[Saved data entries]
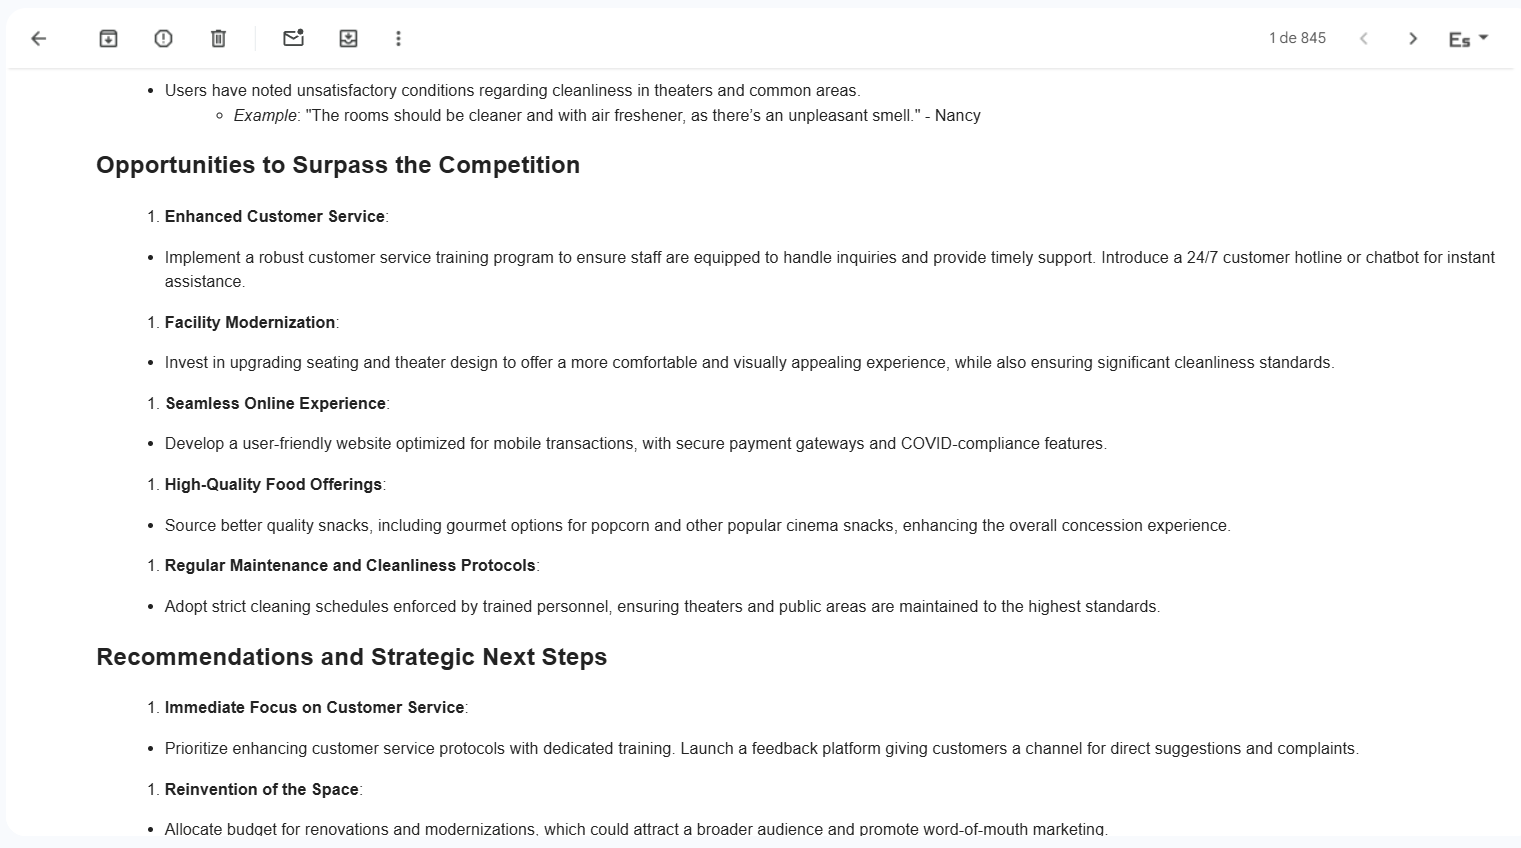Report this message as spam

click(x=163, y=38)
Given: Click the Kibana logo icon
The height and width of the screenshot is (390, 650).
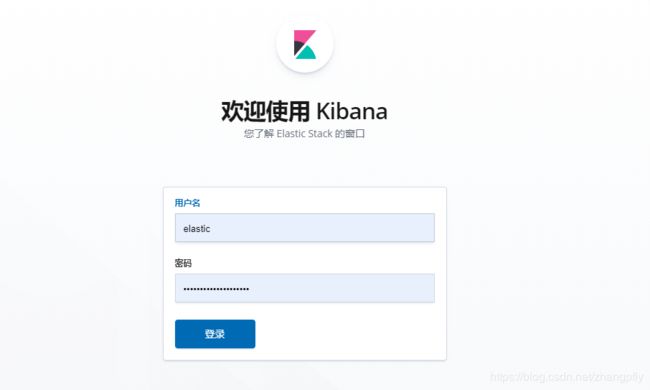Looking at the screenshot, I should pos(305,44).
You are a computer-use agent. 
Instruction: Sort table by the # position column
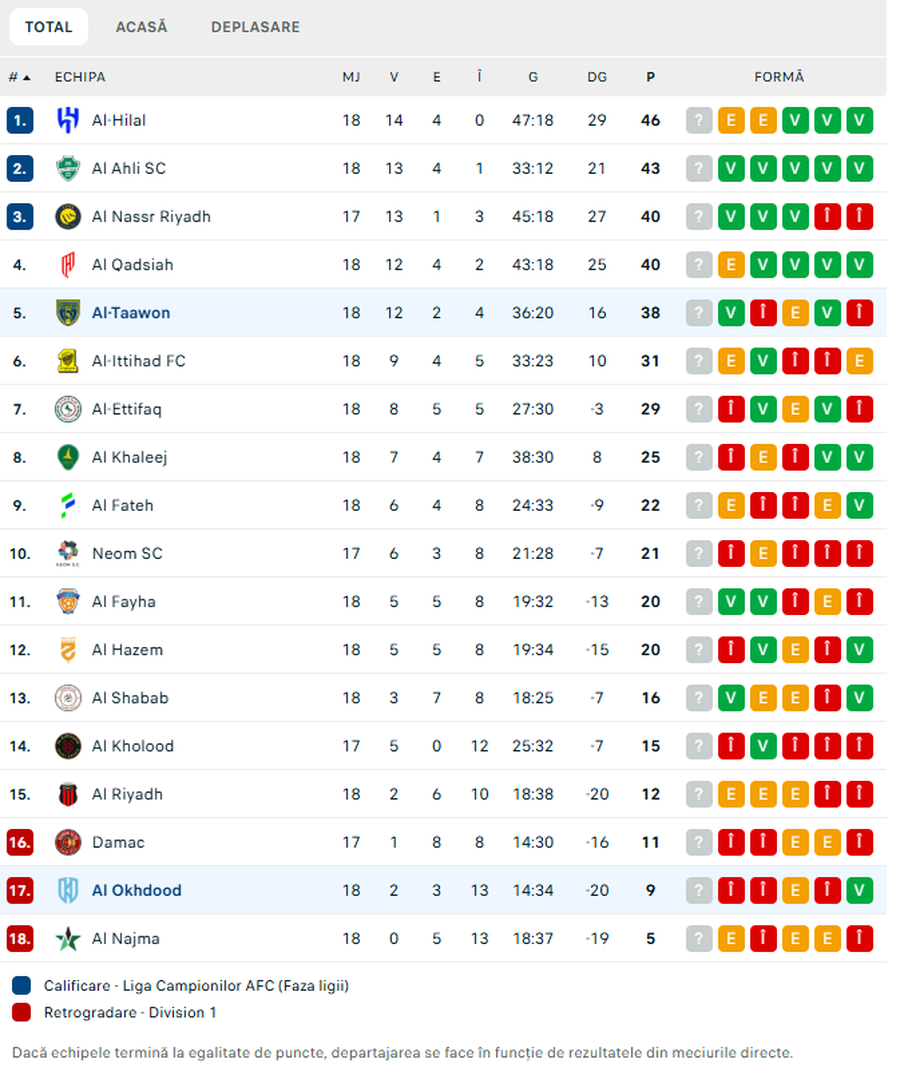pyautogui.click(x=19, y=77)
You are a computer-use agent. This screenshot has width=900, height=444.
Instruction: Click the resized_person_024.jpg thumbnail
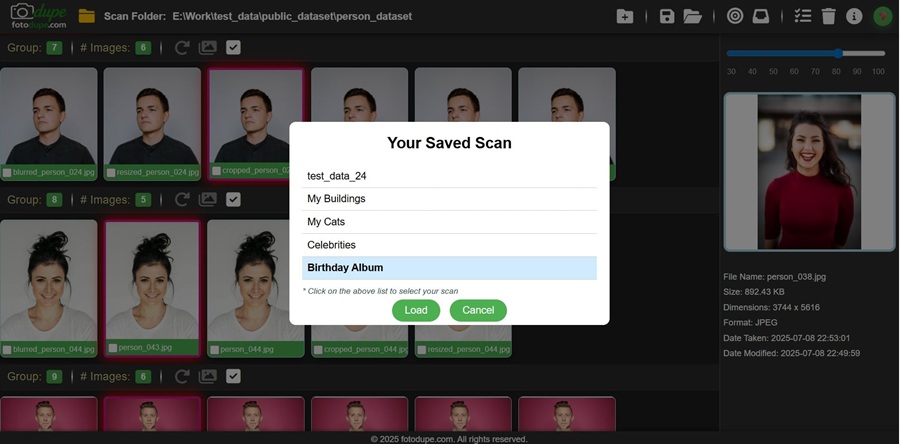coord(152,115)
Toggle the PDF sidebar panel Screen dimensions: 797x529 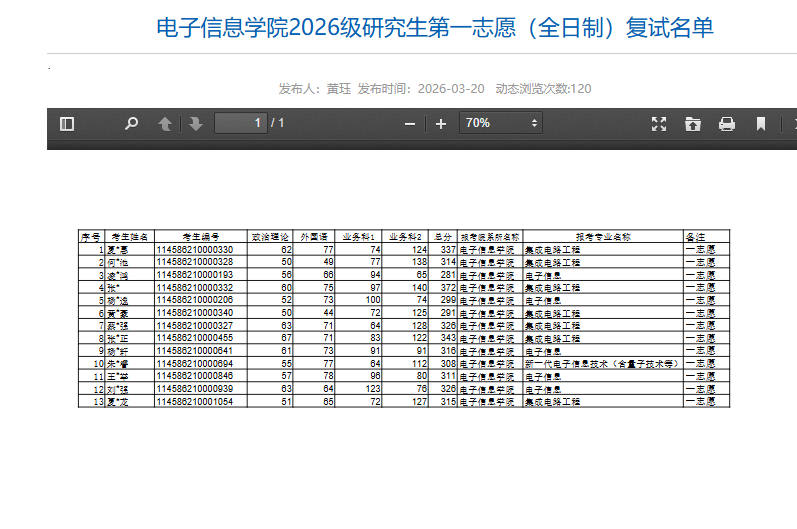pyautogui.click(x=67, y=123)
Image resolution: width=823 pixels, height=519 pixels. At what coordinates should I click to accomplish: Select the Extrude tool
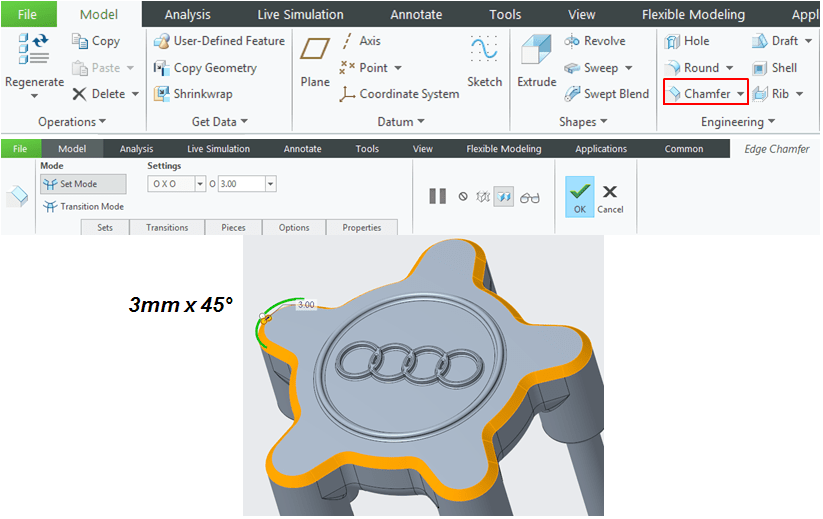click(536, 62)
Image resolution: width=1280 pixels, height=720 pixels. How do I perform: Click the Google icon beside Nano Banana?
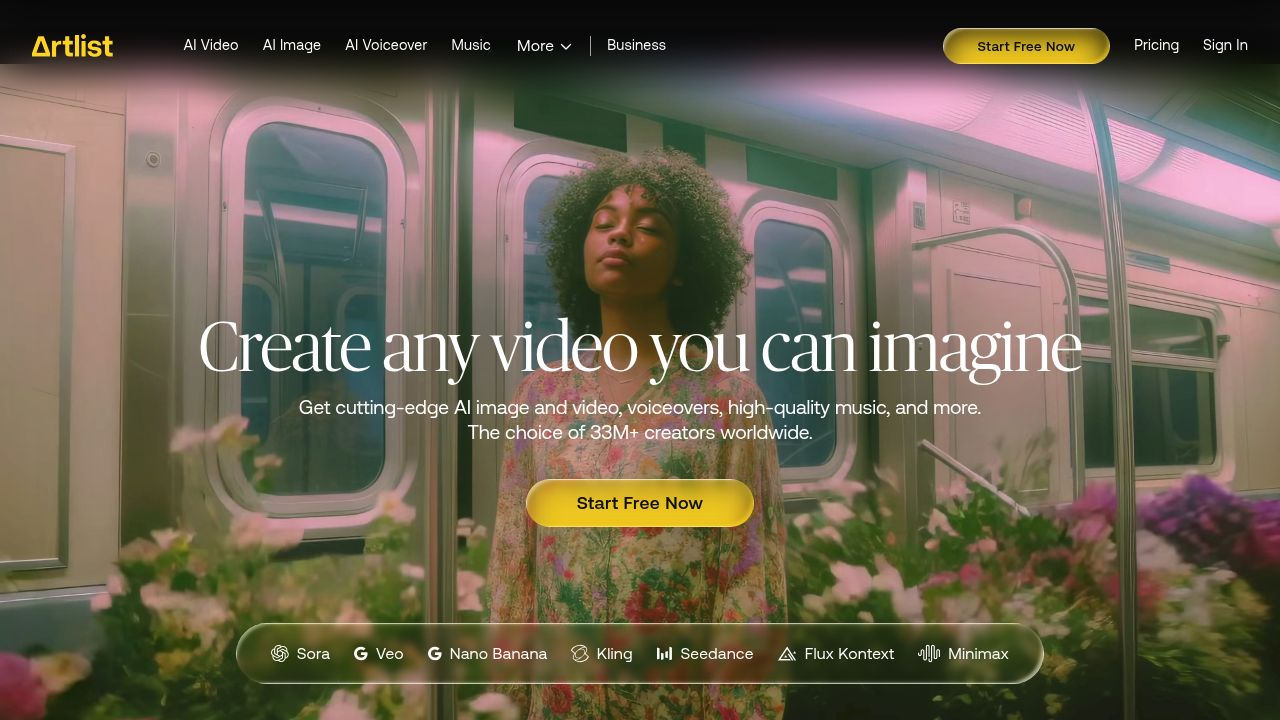435,653
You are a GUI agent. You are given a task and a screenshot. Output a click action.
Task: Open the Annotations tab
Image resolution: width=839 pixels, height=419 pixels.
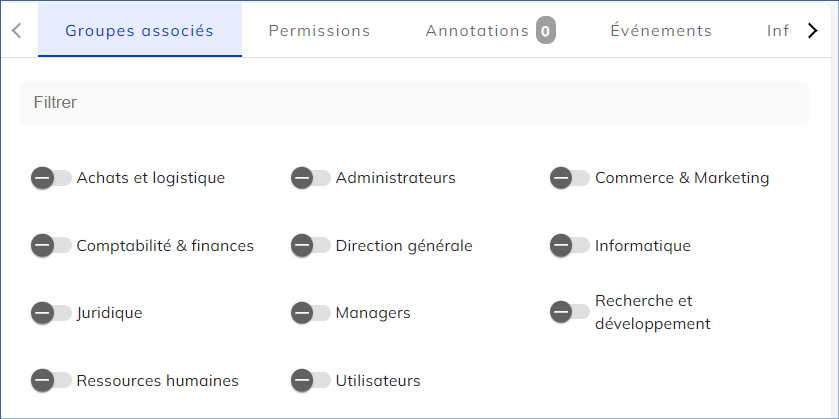pos(477,31)
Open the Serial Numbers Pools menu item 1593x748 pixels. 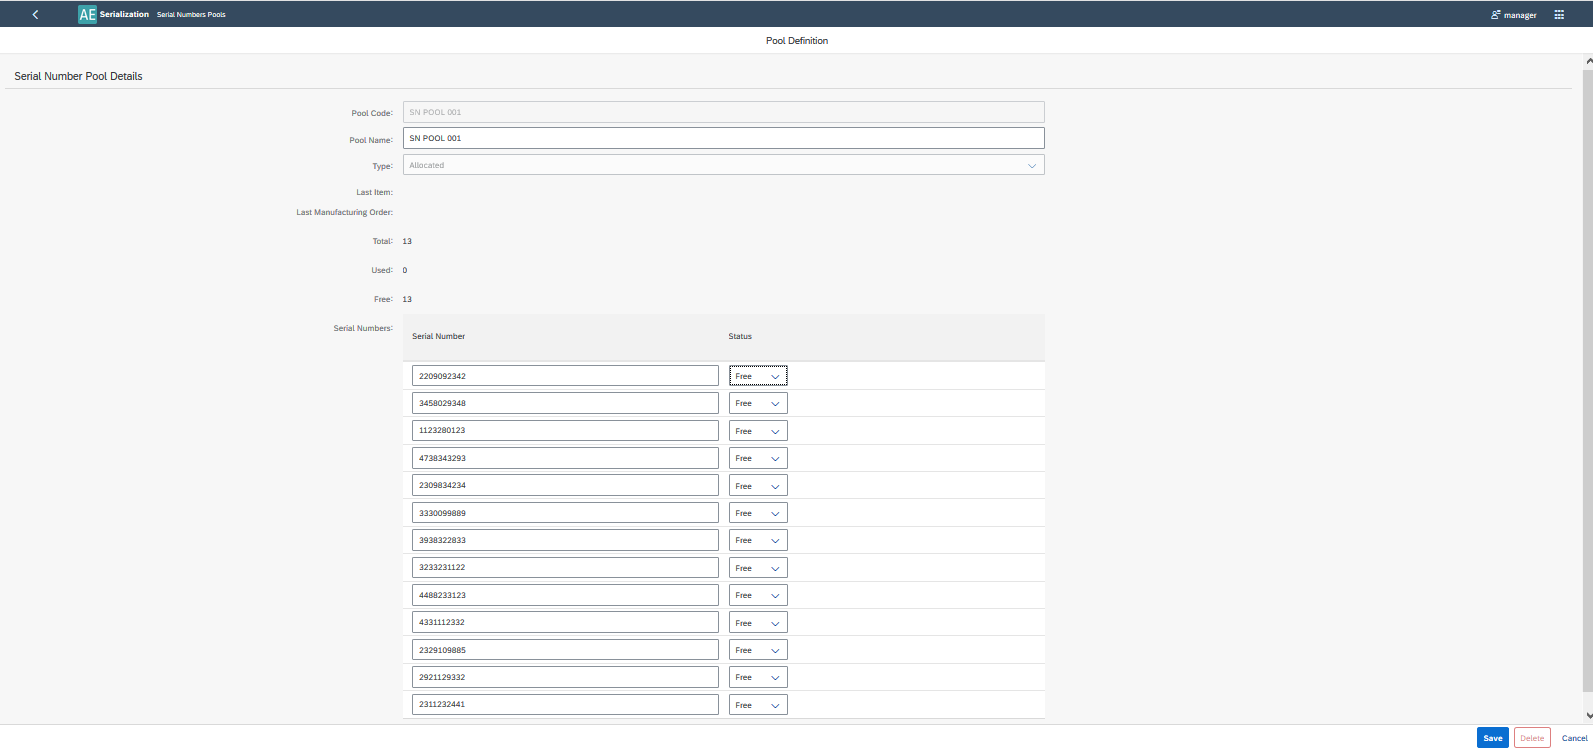[x=191, y=15]
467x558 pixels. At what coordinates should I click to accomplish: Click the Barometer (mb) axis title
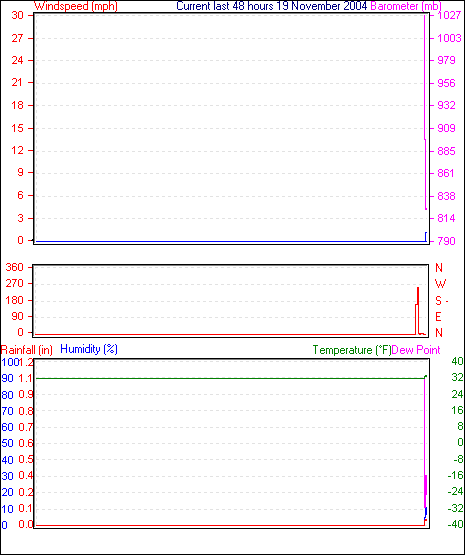[x=406, y=6]
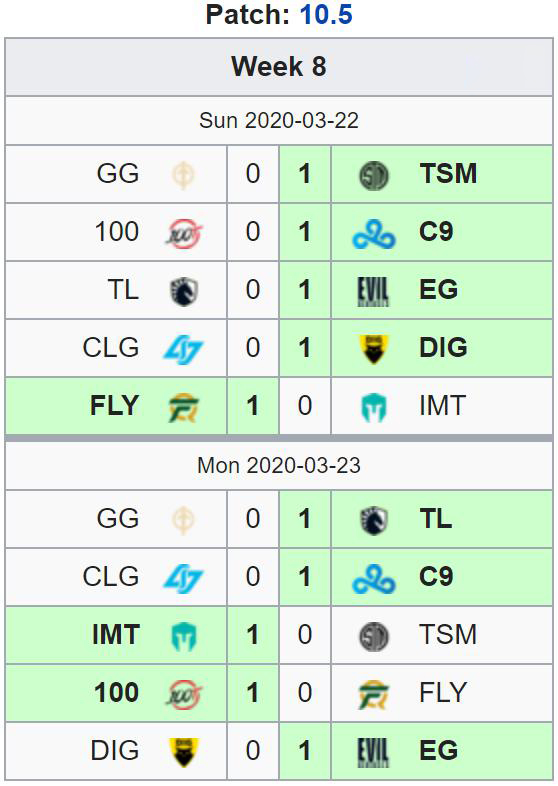Image resolution: width=558 pixels, height=786 pixels.
Task: Open bold EG link in Monday's last match
Action: [438, 750]
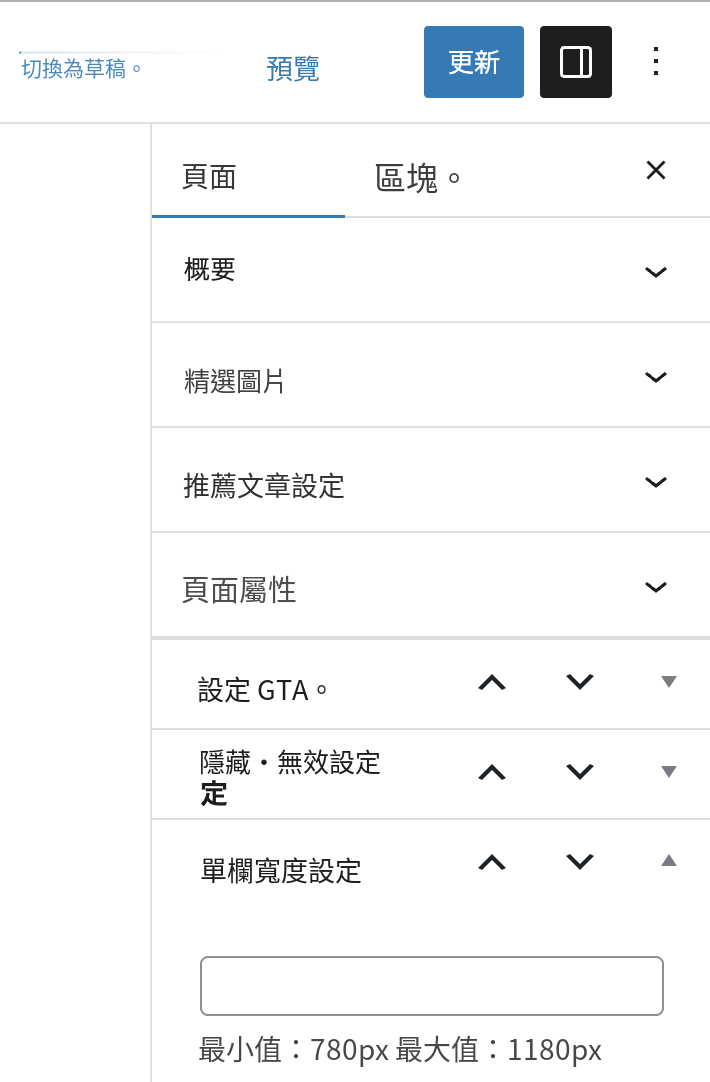Move 隱藏・無效設定 panel down

tap(580, 772)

WHAT NEEDS TO BE DONE: Check each line of the records for "agent" and copy the ones that contain it.

WRITTEN SOLUTION:
You are a computer-use agent. 
You are a computer-use agent. This screenshot has width=900, height=444.
You are a GUI agent. You are given a task and a screenshot. Output a click action.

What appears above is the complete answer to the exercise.